Loretta J. Nastoupil, MD
Patients with large cell lymphomas have a standard approach of R-CHOP; however, those who fall under the activated B-cell-like (ABC) subtype are not likely to respond well to the regimen.
Alternative treatments for these patients are being investigated, such as the regimen of rituximab (Rituxan), etoposide phosphate (Etopophos), prednisone, vincristine sulfate, cyclophosphamide, and doxorubicin hydrochloride (R-EPOCH). Researchers are anticipating phase III results comparing R-EPOCH with R-CHOP, explains Loretta J. Nastoupil, MD, who shared updates in large cell lymphoma during the 2016 OncLive
State of the Science Summit on Treatment of Hematologic Malignancies.
Combination regimens with R-CHOP are also being explored, including 1 with lenalidomide (NCT02285062) and 1 with ibrutinib (Imbruvica), a BTK inhibitor that has shown promise in chronic lymphocytic leukemia (NCT01855750).

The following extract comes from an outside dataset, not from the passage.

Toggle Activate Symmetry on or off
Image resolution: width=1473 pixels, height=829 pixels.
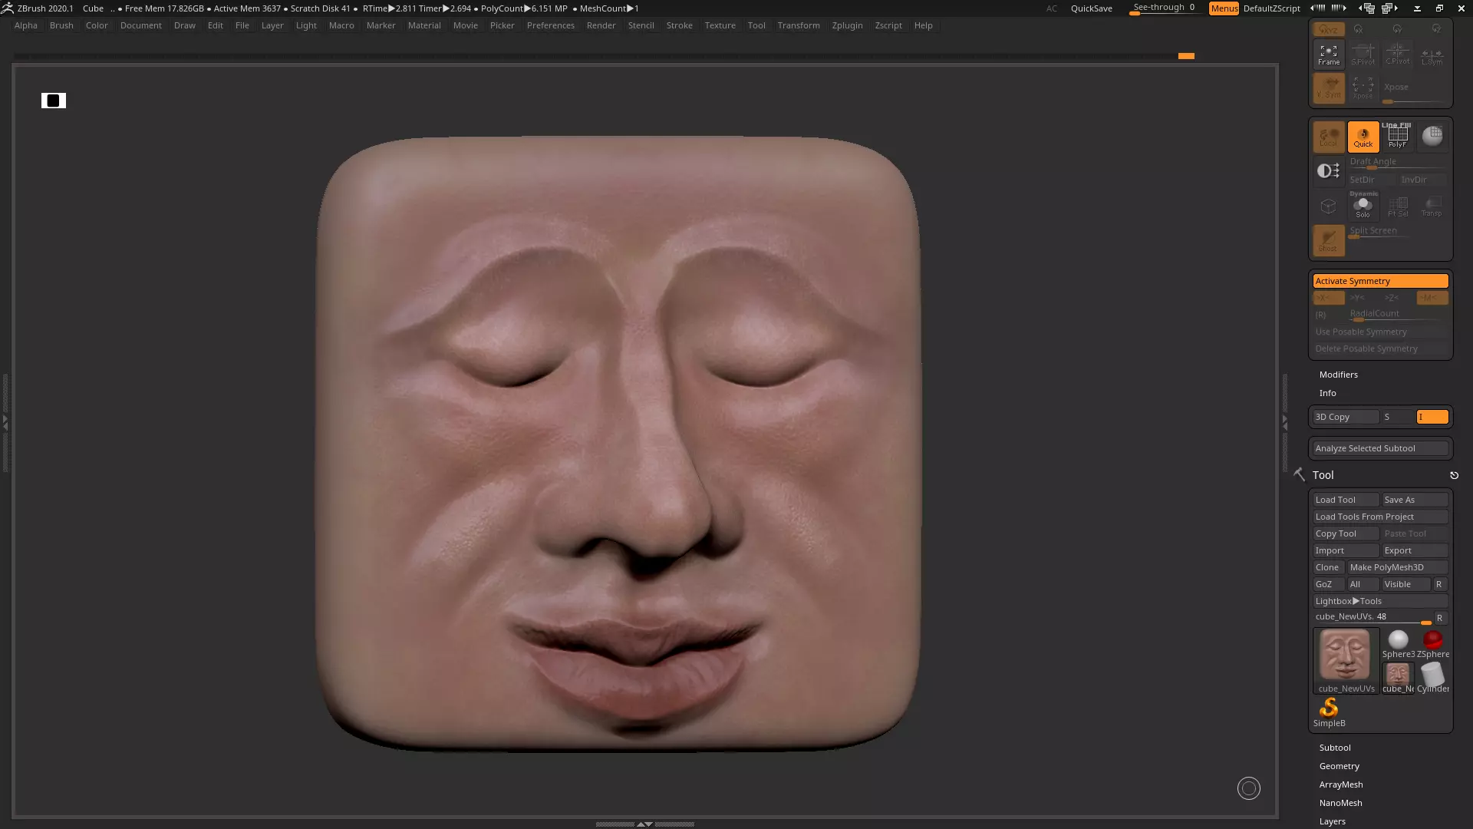pyautogui.click(x=1380, y=281)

In an interview with OncLive
, Nastoupil, an assistant professor in the Department of Lymphoma/Myeloma at The University of Texas MD Anderson Cancer Center, discussed these ongoing clinical trials and how practitioners can better identify high- and poor-risk patients with large cell lymphomas.
OncLive: What are the essential updates in the management of aggressive lymphoma?
: In terms of what is exciting or coming out in the next few months to 1 year in untreated large cell lymphomas, there are a number of randomized studies that are looking at building off of the backbone of R-CHOP. They are, essentially, introducing targeted agents or agents that we think might have higher efficacy in the historically considered poor-risk group, which is the ABC or non-germinal center large-cell lymphoma.
Historically, though somewhat controversial, we think that that might be a group that may not do as well with R-CHOP therapy. This is exciting and very promising that we might have alternative therapies that will enhance the efficacy. I briefly touched upon data looking at R-CHOP plus the addition of lenalidomide and R-CHOP with the addition of ibrutinib (Imbruvica). We think we are going to be promising options for patients of the non-germinal center subtype.
Going forward in the next 5 to 10 years in this space, what do you see on the horizon?
That’s a great question. We have struggled over the past 10 years to really improve upon R-CHOP. We still consider that to be the standard of care for the majority of patients.
We are doing a little bit better of a job in terms of identifying high-risk patients who we fear will do poorly with R-CHOP. What we have not clearly established is what the preferred alternative is for those patients. In my opinion, I still think those patients should be considered for clinical trials where they may have access to agents where we think hold promise, but we’re still awaiting the randomized study to see if there’s truly a better option than R-CHOP.
We are still struggling with the patients who are chemorefractory in terms of identifying alternative approaches that hold promise, but also will demonstrate improvement in survival. There are more promising options in the non-germinal subtype, based on the molecular profiling that’s been done, which demonstrates that there might be targeted agents that may be effective. What has been slightly disappointing is the duration of response may not be as adequate as we had hoped.
What seems to be promising at this time is the CAR (chimeric antigen receptor) T-cell therapy, particularly for those who are chemorefractory, but it does come with associated toxicities. Identifying the proper patient, and providing therapy that we think will be effective in minimizing or doing a better job managing the toxicity, is still the goal.
Can you expand on the ongoing studies that you’re excited to see the results of?
There will be a large randomized study that will be presented at this upcoming ASH Annual Meeting, which is a randomized trial of R-CHOP versus dose-adjusted EPOCH-R, which most recently has been touted as a possibility of overcoming R-CHOP. There will be a lot of interest in terms of whether there are various subgroups that might respond to 1 regimen versus the other. We have all been waiting a long time for the results, so the general consensus is that it’s probably going to be no different than R-CHOP.
That study will be coming out and could impact practice patterns. For instance, at our institution, we have a patient who is higher risk and we worry may not do well with R-CHOP. The default is leaning toward dose-adjusted EPOCH-R. This may shake things up a little bit if it truly is a negative study and shows that it is not a better option for those patients.